DATA FOR PROCESSING
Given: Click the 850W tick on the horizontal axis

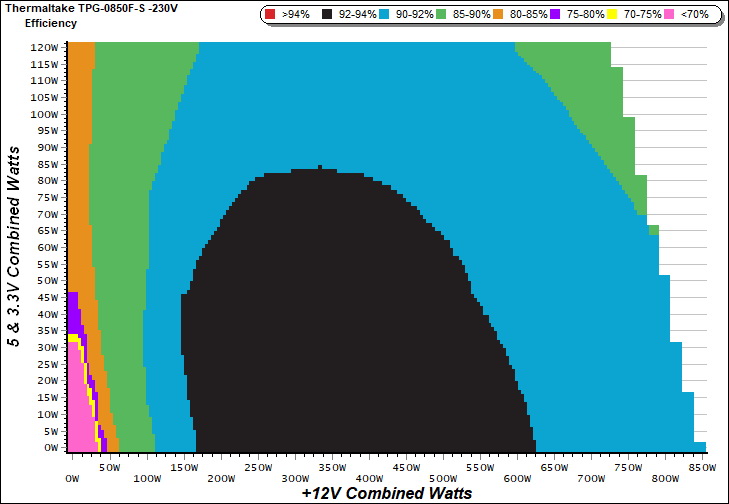Looking at the screenshot, I should pyautogui.click(x=703, y=467).
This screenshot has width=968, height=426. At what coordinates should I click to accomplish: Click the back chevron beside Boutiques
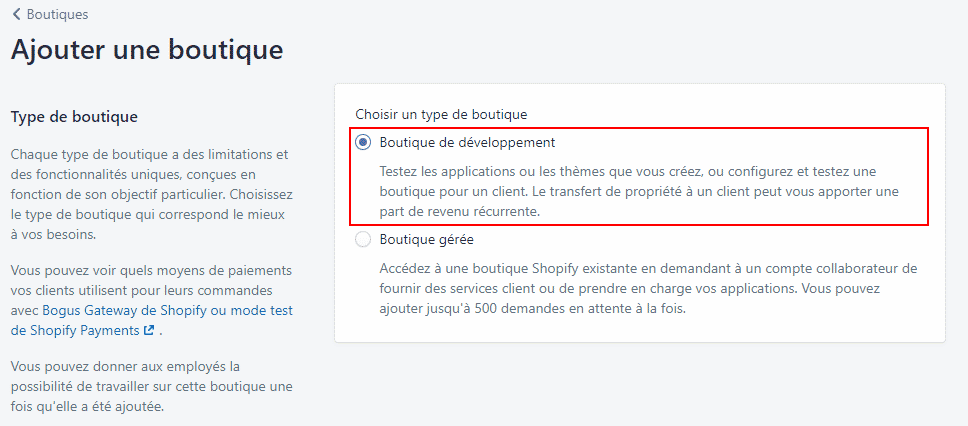[x=16, y=14]
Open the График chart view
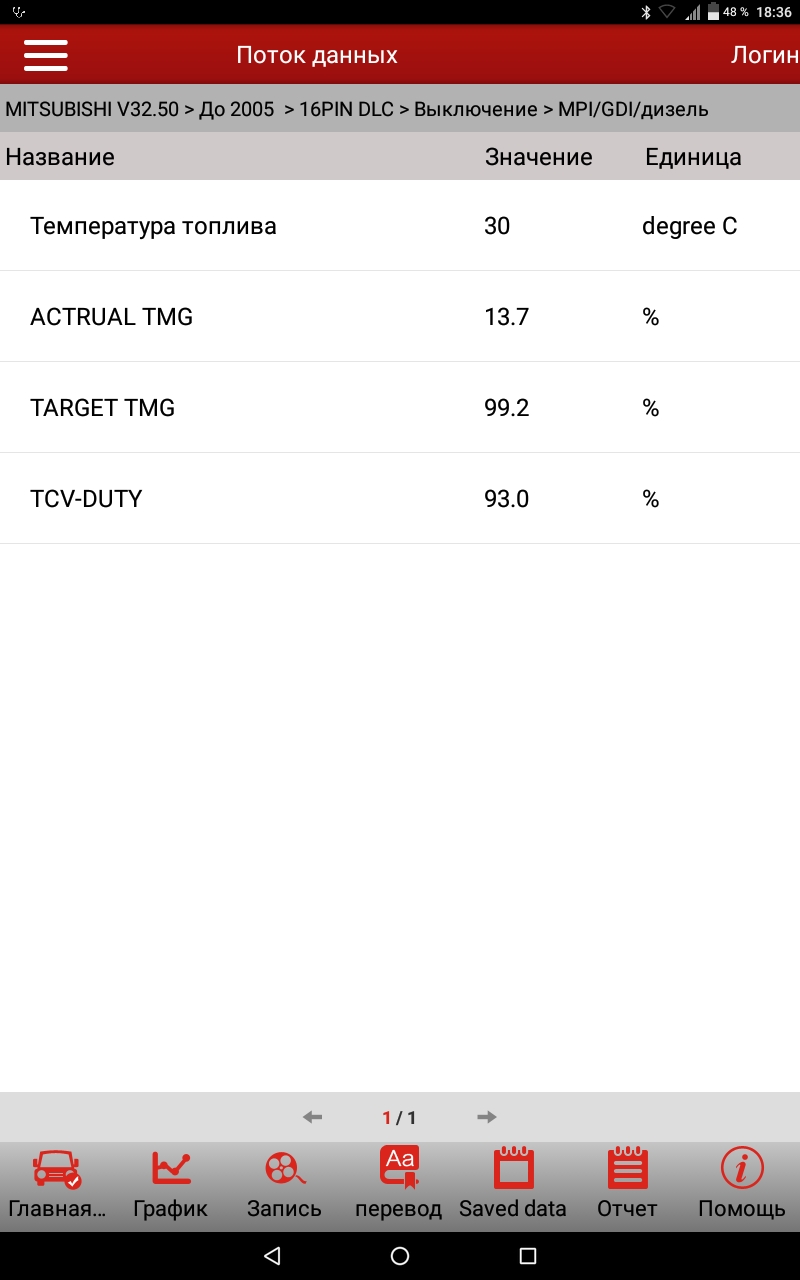 171,1182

GOAL
Return every row above word for word, leaving out the pictures.

PROBLEM SOLUTION
Given: Click the 850W tick on the horizontal axis

Looking at the screenshot, I should pyautogui.click(x=703, y=467).
This screenshot has width=968, height=426. At what coordinates should I click to accomplish: Click the back chevron beside Boutiques
[x=16, y=14]
Open the График chart view
 171,1182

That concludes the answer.